In the country at large there is far more support for quite left wing policy positions than the conventional wisdoms suggest. 68% of the public want energy companies in the public sector and and only slightly less the railways.  Half the public does not want Trident. And so on. And yet Ed Miliband, who adopted none of these policies in the 2015 election nor any others that were overtly socialist, was rejected by the voters. It wasn't because he wasn't "Red" enough (except, perhaps, in Scotland though even that was complicated by the independence issue).  It was because he wasn't sufficiently credible as a Prime Minister.

There is nothing new about political leaders as brands uncomfortable though this idea may be for policy wonks and purists. Back in 1960 John Kennedy was all about style and personality and very little indeed about policy. In 1997 Tony Blair was arguably even more so.

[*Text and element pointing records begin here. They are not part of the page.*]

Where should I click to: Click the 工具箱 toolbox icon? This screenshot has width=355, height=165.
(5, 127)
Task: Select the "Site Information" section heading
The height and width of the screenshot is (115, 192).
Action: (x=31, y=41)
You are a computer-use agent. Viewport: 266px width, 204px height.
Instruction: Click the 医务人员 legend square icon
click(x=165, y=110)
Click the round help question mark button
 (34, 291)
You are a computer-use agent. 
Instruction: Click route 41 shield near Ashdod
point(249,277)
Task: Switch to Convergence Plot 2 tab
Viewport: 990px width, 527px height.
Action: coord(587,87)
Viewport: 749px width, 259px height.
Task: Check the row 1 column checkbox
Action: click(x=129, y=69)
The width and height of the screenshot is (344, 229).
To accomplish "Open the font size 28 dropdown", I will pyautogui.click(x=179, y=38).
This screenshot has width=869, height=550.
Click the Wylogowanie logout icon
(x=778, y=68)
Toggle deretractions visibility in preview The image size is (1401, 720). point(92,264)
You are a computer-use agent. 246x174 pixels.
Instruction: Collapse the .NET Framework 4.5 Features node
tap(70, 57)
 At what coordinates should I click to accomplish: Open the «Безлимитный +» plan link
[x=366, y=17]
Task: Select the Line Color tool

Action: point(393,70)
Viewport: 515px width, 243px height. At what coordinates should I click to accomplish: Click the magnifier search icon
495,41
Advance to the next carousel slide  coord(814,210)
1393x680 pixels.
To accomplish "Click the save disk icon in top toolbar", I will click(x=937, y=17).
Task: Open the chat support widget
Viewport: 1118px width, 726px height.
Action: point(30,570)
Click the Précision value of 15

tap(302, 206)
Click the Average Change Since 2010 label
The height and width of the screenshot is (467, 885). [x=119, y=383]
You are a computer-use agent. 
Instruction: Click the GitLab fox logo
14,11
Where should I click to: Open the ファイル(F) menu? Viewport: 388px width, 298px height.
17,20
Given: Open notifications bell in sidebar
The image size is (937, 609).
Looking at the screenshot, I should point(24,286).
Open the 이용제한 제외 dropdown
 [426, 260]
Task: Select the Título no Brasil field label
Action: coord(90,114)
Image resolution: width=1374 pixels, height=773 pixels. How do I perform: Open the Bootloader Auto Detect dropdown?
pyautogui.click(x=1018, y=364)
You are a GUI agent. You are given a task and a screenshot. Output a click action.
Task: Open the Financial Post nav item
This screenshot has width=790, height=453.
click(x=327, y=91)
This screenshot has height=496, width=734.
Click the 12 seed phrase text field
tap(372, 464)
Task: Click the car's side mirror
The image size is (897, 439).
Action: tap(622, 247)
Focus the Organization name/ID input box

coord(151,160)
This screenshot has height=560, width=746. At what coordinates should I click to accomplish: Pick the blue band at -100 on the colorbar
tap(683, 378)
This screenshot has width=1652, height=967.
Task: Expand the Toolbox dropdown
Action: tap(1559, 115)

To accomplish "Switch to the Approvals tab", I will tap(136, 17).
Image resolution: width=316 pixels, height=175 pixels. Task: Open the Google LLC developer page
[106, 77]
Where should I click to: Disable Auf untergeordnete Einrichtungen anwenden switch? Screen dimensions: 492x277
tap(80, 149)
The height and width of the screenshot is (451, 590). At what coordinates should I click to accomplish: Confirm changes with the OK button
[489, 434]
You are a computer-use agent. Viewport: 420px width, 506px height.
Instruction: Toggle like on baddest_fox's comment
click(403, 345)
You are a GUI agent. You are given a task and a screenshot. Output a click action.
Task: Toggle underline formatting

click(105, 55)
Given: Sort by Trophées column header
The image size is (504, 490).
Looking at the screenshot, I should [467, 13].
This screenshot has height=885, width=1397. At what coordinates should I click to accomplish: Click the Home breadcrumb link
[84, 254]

Gordon Brown's policies as Prime Minister were identical to what Blair's would have been - yet Blair would quite likely have won the 2010 election which Brown lost. Politicians love to argue that it is policy that matters because this gives them status and separates them from the vulgarity of commerciality. Tell them that they are brands which have to be sold and they will sniffily bridle. But that is the reality. 

In 2015 David Cameron's brand was strong enough to win votes on the margins, where it mattered. He is not (sticking with brand speak) a "Superbrand", but he didn't need to be. To escape the polar bear attack you don't need to be a fast runner - just faster than the person you're with! Cameron was a lot faster than Miliband and (crucially) Nick Clegg. Which brings us back to the Labour Party under Jeremy Corbyn.

These two opinion polls published on the same day and based on similiar (maybe identical) samples tell the story. Only 31% of the population think that George Osborne has done a good job as Chancellor but 45% want him to carry on and only 29% want him replaced by the Labour alternative! 

Jeremy Corbyn and the (I suspect) little known John McDonnell detract from Labour's appeal rather than add to it. And it's not their policies that are the problem, it's them. Add in the toxic Ken Livingstone and the opinionated and ultra-sensitive Diane Abbott into the mix and you have a nightmare team!  

A charismatic and credible leader and Shadow Chancellor could adopt identical policies to those of Corbyn and McDonnell (give or take a nuance or two) and wipe the floor with Cameron and Osborne at the moment. And should - as the polls suggests. This is a tottering, divided Government replete with deeply unpopular members (Osborne, Hunt, Gove, Duncan Smith, Javid...) and led by a Prime Minister who has never established himself as a popular brand except for a very few. He should be there for the taking. (I am not underestimating him - like Napoleon's preferred Generals he is lucky - a precious asset!). 

I have not at any point in the last six months joined the baying Blairites (I use the term as it is conventionally used as a term of abuse by the Corbynistas not because I like it or think it to be accurate). I wanted to get to know Jeremy Corbyn and felt that he deserved a chance. I actually think he has done quite well, that his policies are broadly OK and that he is a much more decent person than the media and his political critics would allow. But as a brand he is a disaster. He lacks credibility and has no hope of establishing it. No chance at all. He has a place in British politics and should be listened to. But his place is not in 10 Downing Street. The idea is preposterous.